# Anyone ever used Baker's Ammonia?



## blueribboncakes (Dec 19, 2000)

for what? And how?


----------



## isa (Apr 4, 2000)

Baker's amonia (ammonium carbonate) is an old fashionned leavener. It gives up a noxius smell while baking, but the odor dissipated by the time baking is complete, leaving extra crisp cookies or crackers.

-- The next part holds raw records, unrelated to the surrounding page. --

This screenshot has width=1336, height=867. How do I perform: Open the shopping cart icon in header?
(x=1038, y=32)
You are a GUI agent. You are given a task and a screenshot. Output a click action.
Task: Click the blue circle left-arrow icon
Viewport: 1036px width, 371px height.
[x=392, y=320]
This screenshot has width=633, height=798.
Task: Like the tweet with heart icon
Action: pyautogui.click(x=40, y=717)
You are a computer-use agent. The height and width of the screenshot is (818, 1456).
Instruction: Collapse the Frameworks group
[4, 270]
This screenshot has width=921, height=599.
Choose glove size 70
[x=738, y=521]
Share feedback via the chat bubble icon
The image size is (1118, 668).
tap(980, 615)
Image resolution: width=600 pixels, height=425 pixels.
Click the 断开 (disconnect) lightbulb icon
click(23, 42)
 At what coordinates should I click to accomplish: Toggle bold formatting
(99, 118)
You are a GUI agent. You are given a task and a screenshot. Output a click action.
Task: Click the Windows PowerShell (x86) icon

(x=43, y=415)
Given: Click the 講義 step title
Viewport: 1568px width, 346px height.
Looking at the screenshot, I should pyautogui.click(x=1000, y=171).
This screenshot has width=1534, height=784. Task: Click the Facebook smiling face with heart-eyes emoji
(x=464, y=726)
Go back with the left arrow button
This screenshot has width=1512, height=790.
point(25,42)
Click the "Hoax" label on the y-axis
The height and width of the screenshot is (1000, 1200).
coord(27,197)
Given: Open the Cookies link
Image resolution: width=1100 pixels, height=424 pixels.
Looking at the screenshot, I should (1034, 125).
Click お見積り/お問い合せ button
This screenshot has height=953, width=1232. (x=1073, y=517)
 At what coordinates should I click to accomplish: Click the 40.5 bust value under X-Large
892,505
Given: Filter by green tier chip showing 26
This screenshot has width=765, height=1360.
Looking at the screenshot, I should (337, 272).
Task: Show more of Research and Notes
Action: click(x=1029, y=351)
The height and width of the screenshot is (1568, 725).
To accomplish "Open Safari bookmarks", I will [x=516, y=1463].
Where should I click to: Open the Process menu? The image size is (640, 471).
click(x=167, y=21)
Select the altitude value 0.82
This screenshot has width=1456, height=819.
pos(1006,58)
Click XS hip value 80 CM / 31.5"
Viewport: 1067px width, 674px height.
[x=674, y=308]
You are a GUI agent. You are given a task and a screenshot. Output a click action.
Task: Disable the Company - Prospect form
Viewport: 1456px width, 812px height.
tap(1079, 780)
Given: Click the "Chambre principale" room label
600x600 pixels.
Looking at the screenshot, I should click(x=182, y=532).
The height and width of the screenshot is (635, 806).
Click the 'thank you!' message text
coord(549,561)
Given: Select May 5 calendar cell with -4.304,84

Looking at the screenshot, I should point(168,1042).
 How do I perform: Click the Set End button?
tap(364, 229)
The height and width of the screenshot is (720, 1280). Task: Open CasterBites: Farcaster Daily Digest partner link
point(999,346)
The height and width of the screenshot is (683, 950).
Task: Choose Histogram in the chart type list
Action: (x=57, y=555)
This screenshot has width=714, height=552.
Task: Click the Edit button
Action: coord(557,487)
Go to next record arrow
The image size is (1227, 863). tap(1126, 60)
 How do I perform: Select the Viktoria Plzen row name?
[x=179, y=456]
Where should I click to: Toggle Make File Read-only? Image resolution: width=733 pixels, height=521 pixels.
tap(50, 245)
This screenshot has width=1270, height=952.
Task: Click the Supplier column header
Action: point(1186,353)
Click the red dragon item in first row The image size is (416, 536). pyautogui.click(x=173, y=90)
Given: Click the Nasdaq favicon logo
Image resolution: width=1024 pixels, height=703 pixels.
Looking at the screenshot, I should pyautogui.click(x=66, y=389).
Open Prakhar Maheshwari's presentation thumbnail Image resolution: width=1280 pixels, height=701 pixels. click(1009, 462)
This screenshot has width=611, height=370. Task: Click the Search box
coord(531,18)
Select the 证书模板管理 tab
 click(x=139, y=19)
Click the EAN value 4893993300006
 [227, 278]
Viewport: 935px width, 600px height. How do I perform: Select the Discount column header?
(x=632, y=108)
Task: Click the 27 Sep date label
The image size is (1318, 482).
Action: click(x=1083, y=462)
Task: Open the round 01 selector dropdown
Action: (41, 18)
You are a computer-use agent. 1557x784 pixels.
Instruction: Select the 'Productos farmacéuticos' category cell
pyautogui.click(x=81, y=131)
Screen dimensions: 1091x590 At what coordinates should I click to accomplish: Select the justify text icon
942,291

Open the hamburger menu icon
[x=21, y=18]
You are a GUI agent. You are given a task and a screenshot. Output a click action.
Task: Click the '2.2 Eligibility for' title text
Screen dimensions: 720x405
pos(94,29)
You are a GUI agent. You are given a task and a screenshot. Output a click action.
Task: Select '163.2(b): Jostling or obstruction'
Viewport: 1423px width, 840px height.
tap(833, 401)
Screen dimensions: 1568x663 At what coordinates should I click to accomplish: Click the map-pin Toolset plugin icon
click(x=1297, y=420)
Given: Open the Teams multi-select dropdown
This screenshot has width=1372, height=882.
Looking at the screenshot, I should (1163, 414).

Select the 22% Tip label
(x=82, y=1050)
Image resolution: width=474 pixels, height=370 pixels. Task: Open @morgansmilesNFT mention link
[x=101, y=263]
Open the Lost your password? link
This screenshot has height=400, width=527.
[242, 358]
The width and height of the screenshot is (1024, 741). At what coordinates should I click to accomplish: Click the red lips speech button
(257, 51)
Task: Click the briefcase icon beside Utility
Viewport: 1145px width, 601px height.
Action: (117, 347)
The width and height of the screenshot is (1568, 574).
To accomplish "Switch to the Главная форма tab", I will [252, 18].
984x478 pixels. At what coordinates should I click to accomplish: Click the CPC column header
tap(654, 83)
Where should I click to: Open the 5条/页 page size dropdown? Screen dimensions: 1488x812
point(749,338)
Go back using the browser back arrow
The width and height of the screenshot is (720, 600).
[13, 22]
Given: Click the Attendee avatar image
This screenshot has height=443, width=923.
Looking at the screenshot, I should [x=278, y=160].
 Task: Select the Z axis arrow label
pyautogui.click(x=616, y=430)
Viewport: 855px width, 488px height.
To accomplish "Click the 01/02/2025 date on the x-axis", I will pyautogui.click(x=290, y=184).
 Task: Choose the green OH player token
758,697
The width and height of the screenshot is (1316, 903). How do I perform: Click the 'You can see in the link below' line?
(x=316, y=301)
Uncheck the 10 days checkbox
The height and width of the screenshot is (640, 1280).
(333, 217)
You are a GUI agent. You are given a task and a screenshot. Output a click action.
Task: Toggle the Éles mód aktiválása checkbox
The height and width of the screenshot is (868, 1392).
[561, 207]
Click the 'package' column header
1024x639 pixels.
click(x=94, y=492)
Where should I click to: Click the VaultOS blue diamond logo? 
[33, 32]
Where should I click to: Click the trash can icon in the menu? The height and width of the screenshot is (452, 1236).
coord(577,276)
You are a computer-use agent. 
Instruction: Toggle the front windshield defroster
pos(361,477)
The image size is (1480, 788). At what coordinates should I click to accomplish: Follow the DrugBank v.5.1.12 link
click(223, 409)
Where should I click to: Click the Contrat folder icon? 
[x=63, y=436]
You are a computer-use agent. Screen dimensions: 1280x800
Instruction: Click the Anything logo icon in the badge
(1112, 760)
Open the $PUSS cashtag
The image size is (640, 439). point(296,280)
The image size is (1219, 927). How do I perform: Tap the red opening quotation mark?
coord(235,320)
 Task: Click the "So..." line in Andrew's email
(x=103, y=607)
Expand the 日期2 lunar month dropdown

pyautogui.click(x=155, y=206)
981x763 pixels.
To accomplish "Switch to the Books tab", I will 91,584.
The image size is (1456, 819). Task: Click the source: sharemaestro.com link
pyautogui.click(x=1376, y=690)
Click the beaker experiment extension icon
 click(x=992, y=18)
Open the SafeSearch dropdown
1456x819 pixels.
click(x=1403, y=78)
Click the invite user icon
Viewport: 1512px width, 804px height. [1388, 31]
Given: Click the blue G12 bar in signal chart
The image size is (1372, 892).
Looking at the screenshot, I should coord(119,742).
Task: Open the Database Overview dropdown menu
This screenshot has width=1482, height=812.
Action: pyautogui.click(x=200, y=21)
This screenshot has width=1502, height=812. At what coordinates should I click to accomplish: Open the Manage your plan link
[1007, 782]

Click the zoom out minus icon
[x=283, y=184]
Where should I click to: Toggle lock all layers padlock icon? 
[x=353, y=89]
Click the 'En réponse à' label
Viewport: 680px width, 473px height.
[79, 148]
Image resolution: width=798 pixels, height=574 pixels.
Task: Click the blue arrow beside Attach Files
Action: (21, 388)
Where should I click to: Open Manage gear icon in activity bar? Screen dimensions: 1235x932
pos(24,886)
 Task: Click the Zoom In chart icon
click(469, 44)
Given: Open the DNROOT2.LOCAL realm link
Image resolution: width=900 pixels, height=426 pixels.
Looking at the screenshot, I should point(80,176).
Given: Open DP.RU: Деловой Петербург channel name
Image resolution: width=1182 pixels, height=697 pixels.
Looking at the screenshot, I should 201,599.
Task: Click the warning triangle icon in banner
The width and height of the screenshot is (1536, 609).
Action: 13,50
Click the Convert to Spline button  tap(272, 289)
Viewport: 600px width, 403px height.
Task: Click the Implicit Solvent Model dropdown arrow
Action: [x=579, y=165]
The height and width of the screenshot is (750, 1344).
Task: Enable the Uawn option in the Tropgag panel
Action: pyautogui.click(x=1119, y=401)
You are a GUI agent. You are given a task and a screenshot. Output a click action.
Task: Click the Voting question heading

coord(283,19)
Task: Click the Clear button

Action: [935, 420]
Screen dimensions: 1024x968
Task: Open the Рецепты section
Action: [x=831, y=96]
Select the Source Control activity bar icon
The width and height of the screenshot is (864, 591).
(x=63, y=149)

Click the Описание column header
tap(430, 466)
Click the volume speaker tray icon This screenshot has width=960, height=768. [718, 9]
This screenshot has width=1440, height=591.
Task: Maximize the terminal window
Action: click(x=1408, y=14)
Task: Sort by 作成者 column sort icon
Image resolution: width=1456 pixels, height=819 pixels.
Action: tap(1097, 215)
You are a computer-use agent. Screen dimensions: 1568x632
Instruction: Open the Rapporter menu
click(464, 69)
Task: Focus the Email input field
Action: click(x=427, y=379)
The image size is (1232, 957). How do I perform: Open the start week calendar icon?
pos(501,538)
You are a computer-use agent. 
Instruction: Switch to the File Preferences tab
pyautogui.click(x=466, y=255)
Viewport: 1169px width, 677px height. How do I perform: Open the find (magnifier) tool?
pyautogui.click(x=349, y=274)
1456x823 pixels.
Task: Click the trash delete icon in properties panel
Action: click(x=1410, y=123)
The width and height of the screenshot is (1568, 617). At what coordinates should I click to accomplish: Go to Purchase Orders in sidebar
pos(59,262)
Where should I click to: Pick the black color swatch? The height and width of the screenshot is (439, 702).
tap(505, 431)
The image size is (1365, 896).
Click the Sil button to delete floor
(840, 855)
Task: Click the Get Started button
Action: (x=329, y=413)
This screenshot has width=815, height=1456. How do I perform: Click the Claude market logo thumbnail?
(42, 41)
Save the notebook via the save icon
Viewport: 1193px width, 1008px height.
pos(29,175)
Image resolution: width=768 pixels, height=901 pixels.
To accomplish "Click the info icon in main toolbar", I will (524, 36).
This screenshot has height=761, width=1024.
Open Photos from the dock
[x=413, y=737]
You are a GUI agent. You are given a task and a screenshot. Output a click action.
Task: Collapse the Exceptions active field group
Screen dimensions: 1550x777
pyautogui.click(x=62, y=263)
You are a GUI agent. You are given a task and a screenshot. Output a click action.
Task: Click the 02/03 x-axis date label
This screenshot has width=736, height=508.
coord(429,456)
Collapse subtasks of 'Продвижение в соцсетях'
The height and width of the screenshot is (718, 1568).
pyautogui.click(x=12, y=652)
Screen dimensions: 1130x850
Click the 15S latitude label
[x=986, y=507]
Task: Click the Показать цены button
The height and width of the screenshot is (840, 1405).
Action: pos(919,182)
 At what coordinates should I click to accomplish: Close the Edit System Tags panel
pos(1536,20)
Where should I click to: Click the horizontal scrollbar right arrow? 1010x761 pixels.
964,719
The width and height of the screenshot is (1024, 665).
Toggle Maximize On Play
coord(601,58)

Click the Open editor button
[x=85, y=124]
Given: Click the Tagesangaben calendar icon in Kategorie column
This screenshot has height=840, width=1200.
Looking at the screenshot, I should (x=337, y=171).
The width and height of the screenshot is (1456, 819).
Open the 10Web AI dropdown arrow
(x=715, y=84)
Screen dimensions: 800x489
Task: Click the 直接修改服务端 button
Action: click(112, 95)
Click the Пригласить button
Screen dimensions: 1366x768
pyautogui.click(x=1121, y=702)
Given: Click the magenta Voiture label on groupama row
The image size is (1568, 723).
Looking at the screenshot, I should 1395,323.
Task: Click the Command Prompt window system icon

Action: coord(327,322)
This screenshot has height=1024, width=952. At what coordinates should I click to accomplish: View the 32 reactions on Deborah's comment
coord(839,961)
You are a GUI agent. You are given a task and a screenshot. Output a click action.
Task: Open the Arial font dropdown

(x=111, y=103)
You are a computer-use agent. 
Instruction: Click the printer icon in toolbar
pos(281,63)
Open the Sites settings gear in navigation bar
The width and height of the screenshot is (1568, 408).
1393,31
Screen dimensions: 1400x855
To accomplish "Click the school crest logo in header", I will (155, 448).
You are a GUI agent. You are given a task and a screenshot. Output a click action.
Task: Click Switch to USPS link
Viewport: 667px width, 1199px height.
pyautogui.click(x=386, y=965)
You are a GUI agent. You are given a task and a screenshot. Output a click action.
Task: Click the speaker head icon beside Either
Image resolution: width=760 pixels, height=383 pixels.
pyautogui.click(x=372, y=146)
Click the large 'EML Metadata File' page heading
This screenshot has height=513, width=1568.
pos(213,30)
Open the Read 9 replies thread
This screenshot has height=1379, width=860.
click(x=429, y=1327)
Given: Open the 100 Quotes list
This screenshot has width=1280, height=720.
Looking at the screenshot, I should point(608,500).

From The King Arthur Flour Catalog


----------



## kokopuffs (Aug 4, 2000)

According to an article at the King Arthur website, staghorn antler, that is a kind of deer antler, has a high amount of that compound, ammonium carbonate. It's an old fashioned leavening, offered at KA, that makes cookies crispier, too.


----------



## blueribboncakes (Dec 19, 2000)

Every time I have asked someone about it, they look at me like I am looney. Sure glad that you guys have heard of it. I bought it once, but was scared to use it. Weird huh? Well, it is also found in some mennonite recipes I have.


----------



## svadhisthana (May 6, 2001)

Interesting, I've heard of it but never seen it called for in a recipe or used it myself.


Svadhisthana


----------



## monpetitchoux (Apr 24, 2001)

Baker's ammonia is still used as a leavener of choice for certain recipes because of it's ability to make cookies crisper. The chemistry is very interesting. It creates gas when mixed with liquid ingredients but the baker's ammonia removes one extra water (or was it oxygen) molecule than soda so it leaves a dryer crisper product. Some old-fashioned recipes for biscotti and ameretti call for it because of the desired affect.


----------



## monpetitchoux (Apr 24, 2001)

I've never seen leaveners added to meringues. They crisp up quite well on their own if the whites are whipped up properly (I have trouble judging that when the white are in the hobart). I am also not sure about meringue in napoleons. How do you make them?


----------



## compassrose (Jun 1, 2001)

If it makes things crispier, has anyone here tried it to resolve the dilemma of the uncrispable low-fat cookie? If it would work for that, it would be worth me searching it out...


----------